# [Exercise requirements]
Print out every entry, keeping each line identical to the original.

# [Records for this exercise]
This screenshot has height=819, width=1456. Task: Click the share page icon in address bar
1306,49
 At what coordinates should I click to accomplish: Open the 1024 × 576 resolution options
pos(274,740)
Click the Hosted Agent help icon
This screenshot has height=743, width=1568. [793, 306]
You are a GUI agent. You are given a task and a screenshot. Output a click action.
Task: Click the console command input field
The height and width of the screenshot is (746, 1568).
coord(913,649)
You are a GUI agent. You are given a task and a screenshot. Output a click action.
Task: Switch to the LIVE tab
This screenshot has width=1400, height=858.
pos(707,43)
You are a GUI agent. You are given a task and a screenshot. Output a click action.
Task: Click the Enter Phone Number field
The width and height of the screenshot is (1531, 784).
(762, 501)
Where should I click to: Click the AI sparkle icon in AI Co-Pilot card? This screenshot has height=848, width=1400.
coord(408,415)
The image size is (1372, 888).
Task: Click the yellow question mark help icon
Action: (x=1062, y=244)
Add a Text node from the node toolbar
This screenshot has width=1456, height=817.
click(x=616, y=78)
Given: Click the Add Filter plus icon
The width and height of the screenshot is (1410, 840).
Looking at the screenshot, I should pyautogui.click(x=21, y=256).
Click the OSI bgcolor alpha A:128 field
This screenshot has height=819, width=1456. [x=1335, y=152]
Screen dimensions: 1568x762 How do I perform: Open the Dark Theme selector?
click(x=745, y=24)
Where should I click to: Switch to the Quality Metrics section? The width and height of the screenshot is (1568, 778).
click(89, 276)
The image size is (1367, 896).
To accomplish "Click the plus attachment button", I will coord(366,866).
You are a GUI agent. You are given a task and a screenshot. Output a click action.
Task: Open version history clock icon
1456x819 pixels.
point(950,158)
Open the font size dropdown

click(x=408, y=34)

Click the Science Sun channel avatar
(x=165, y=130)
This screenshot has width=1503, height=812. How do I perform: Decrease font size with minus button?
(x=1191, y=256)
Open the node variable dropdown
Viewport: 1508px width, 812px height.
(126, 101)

# [Problem solution]
This screenshot has height=819, width=1456. Task: Click the share page icon in address bar
1306,49
 At what coordinates should I click to accomplish: Open the 1024 × 576 resolution options
pos(274,740)
Click the Hosted Agent help icon
This screenshot has height=743, width=1568. [793, 306]
You are a GUI agent. You are given a task and a screenshot. Output a click action.
Task: Click the console command input field
The height and width of the screenshot is (746, 1568).
coord(913,649)
You are a GUI agent. You are given a task and a screenshot. Output a click action.
Task: Switch to the LIVE tab
This screenshot has width=1400, height=858.
pos(707,43)
You are a GUI agent. You are given a task and a screenshot. Output a click action.
Task: Click the Enter Phone Number field
The width and height of the screenshot is (1531, 784).
(762, 501)
Where should I click to: Click the AI sparkle icon in AI Co-Pilot card? This screenshot has height=848, width=1400.
coord(408,415)
The image size is (1372, 888).
Task: Click the yellow question mark help icon
Action: (x=1062, y=244)
Add a Text node from the node toolbar
This screenshot has width=1456, height=817.
click(x=616, y=78)
Given: Click the Add Filter plus icon
The width and height of the screenshot is (1410, 840).
Looking at the screenshot, I should pyautogui.click(x=21, y=256).
Click the OSI bgcolor alpha A:128 field
This screenshot has height=819, width=1456. [x=1335, y=152]
Screen dimensions: 1568x762 How do I perform: Open the Dark Theme selector?
click(x=745, y=24)
Where should I click to: Switch to the Quality Metrics section? The width and height of the screenshot is (1568, 778).
click(89, 276)
The image size is (1367, 896).
To accomplish "Click the plus attachment button", I will coord(366,866).
You are a GUI agent. You are given a task and a screenshot. Output a click action.
Task: Open version history clock icon
1456x819 pixels.
point(950,158)
Open the font size dropdown

click(x=408, y=34)

Click the Science Sun channel avatar
(x=165, y=130)
This screenshot has width=1503, height=812. How do I perform: Decrease font size with minus button?
(x=1191, y=256)
Open the node variable dropdown
Viewport: 1508px width, 812px height.
(126, 101)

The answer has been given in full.